Extracted material:
——

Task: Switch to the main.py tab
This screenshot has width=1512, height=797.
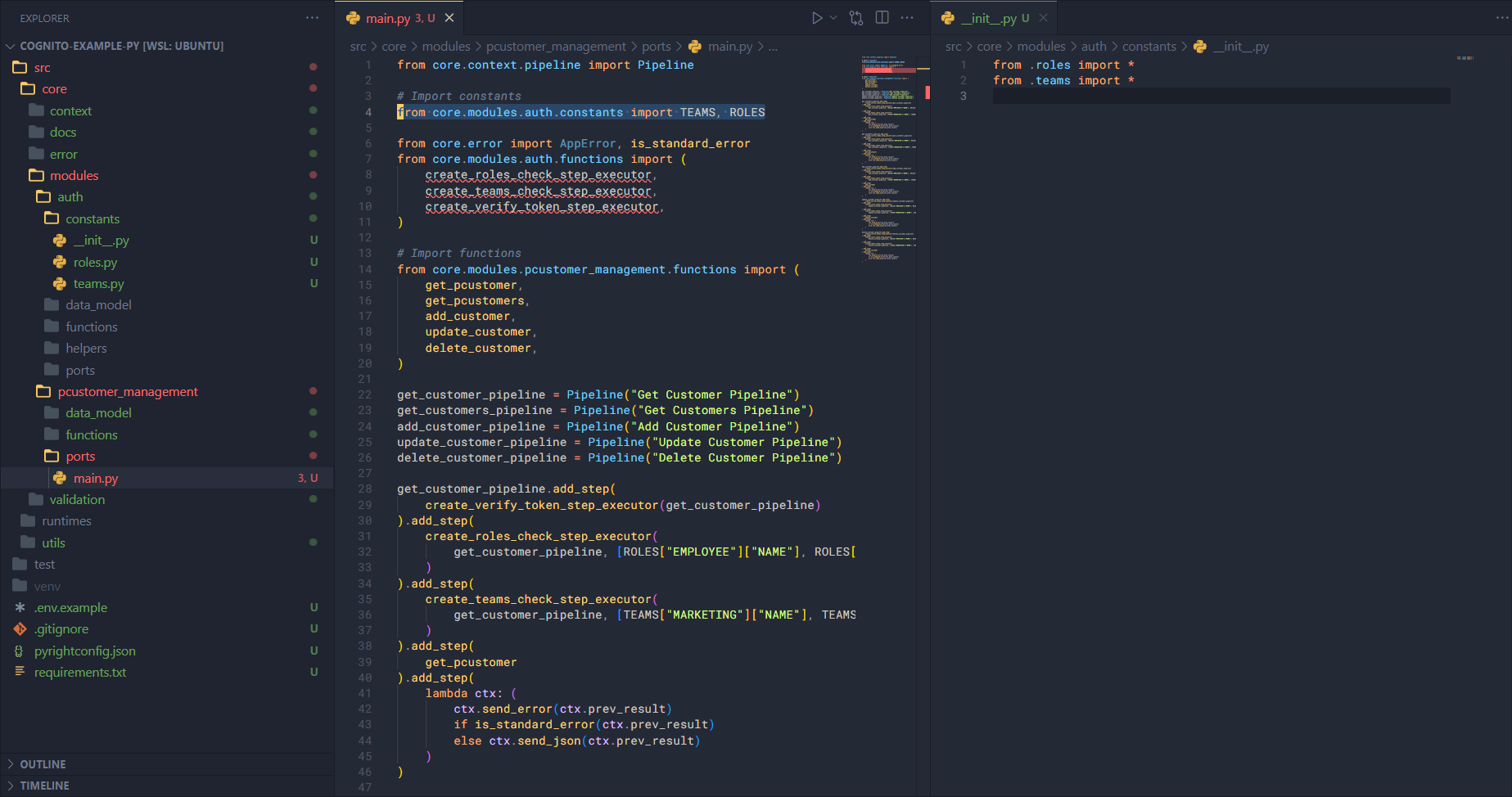Action: click(388, 18)
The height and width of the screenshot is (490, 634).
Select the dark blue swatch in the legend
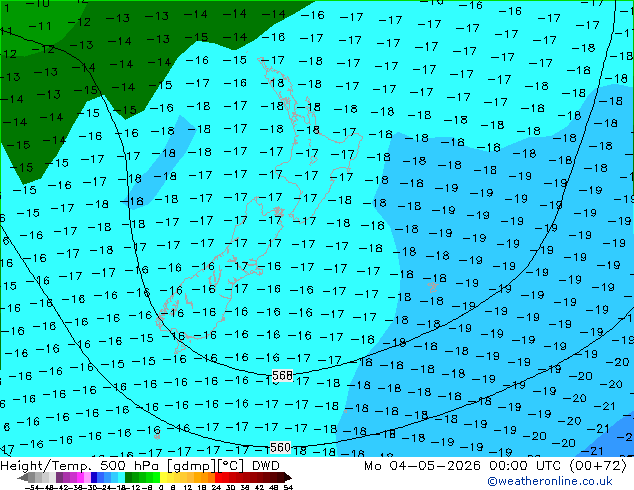coord(94,477)
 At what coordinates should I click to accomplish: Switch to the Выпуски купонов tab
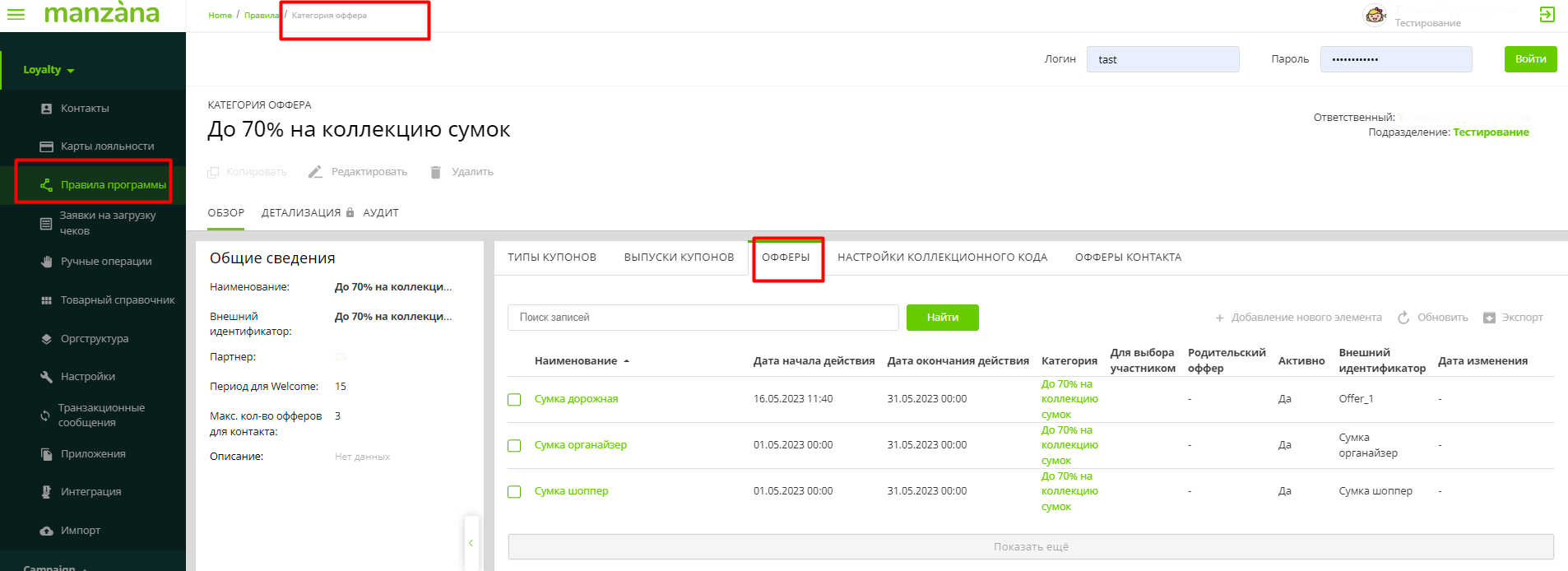[x=679, y=258]
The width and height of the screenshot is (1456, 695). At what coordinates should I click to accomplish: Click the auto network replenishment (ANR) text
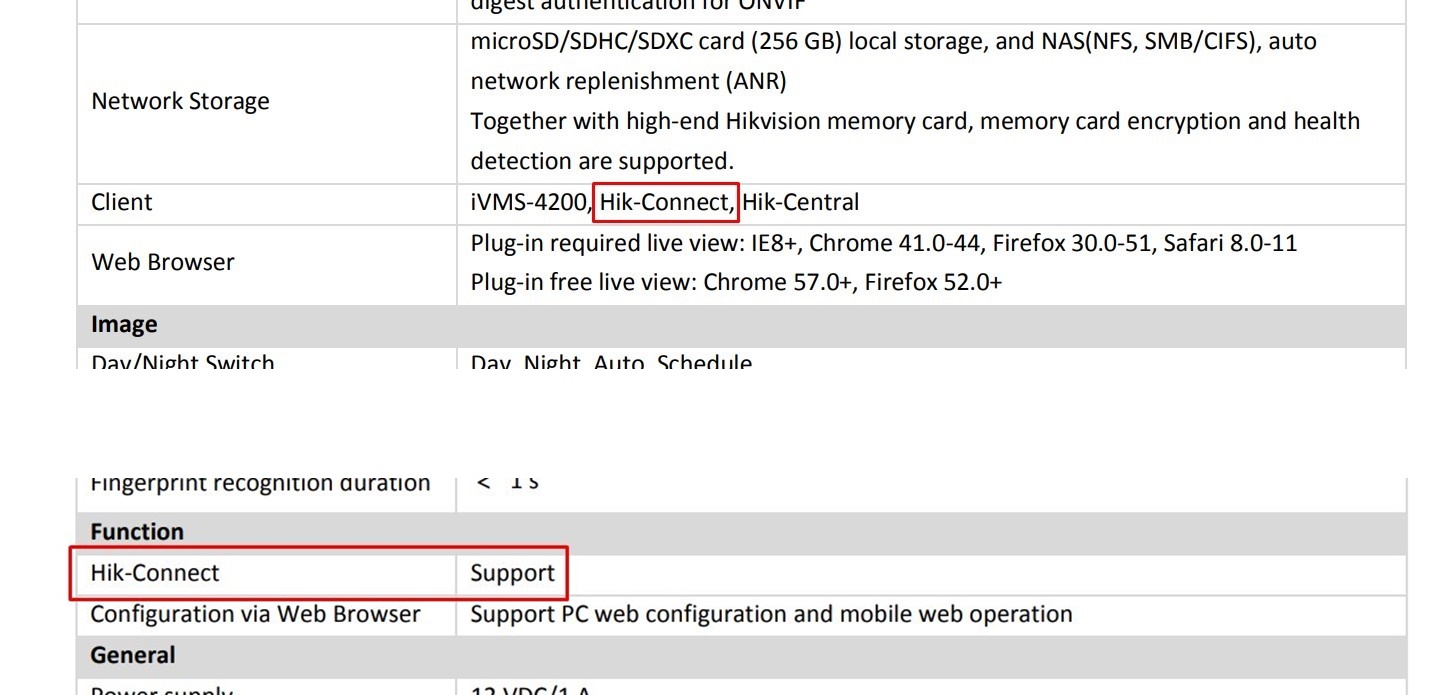tap(628, 81)
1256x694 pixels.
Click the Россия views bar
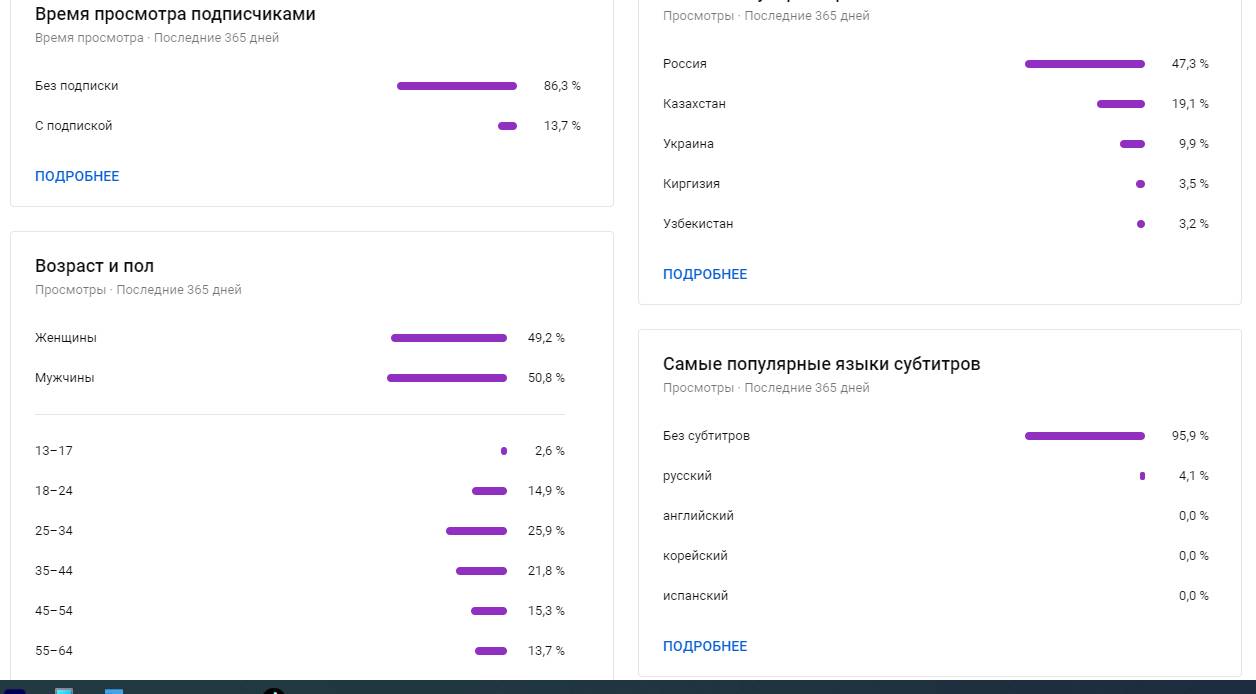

——

Required task:
Echo all of the data above line by line, word for word, and leave out the pictures.

Result of the task:
Task: Switch to the main.py tab
This screenshot has width=1512, height=797.
Action: click(388, 18)
The height and width of the screenshot is (490, 634).
Select the dark blue swatch in the legend
coord(94,477)
 At what coordinates should I click to accomplish: Switch to the Выпуски купонов tab
[x=679, y=258]
The width and height of the screenshot is (1456, 695). At what coordinates should I click to accomplish: Click the auto network replenishment (ANR) text
tap(628, 81)
1256x694 pixels.
Click the Россия views bar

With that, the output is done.